And now? They’re firing people for speaking out about the situation at the company.
This is what corporate self-destruction in real time looks like. Because if history tells us anything, nothing makes employees more loyal, motivated, and tight-lipped than firing their colleagues for speaking up.
What’s Next?
Imagine working on a simple JIRA ticket at Meta. You don’t want to complain about the ill-defined nonsensical requirements in case you’re exposed as a “low performer”.
If someone’s behavior upsets you in a meeting you think better of saying something, in case that’s not “male energy”.
They’re probably measuring your productivity in commits per day while simultaneously talking up their special culture if this plays out anything like how this has worked in my previous experience.
Because for now, the company seems content with scaring employees into silence, but there’s the problem. Nothing breeds more leaks than corporate paranoia. You think employees were leaking before? Just wait until they start leaking out of spite.
Conclusion
Meta has built a business empire on data exploitation, treating user privacy as a quaint relic of the past. That thinking has come to bite them, as they think their own secrets are more important than the privacy of their customers.
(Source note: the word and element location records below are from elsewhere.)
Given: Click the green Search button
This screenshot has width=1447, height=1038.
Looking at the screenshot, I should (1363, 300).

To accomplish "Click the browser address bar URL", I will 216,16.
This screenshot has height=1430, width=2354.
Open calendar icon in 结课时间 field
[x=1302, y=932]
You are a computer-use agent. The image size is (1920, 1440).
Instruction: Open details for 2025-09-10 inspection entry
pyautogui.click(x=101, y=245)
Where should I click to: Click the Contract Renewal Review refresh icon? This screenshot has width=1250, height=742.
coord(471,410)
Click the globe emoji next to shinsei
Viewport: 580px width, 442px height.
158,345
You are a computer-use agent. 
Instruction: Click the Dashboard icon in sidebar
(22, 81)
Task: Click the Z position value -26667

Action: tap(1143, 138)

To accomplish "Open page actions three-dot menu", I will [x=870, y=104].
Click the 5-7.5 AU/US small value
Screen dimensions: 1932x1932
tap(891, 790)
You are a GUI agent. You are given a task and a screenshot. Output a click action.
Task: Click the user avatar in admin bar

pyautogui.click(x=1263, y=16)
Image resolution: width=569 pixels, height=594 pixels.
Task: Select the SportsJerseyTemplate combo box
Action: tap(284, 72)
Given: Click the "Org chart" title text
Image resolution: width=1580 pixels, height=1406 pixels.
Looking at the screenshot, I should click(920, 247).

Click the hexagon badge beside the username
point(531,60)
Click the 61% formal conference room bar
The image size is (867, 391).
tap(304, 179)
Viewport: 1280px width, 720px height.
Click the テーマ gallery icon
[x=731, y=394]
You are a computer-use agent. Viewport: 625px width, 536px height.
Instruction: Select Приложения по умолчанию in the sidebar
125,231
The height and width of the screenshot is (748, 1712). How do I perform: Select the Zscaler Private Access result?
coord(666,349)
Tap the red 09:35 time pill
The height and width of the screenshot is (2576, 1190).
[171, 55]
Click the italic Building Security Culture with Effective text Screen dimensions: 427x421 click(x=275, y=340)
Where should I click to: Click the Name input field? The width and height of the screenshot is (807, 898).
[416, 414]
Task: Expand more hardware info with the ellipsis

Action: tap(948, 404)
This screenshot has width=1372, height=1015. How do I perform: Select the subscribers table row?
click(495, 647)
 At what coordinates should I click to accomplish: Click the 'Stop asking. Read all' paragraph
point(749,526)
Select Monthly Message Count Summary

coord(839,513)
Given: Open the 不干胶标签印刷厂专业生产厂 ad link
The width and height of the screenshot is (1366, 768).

But when it comes to their own internal secrets? Now it’s serious. The company moves into protection mode and starts to value secrecy over trust, paranoia over morale, and corporate control over common sense.
The reality is, that employees leak because they don’t trust leadership. And given that leadership is actively making Meta a worse place to work, that’s not going to change anytime soon.
That’s not good for you if you work at Meta. It’s not good for your morale or productivity. We all know Meta built its empire on privacy (or lack thereof) so perhaps it’s not surprising what has happened, and it really is time for software engineers to look elsewhere.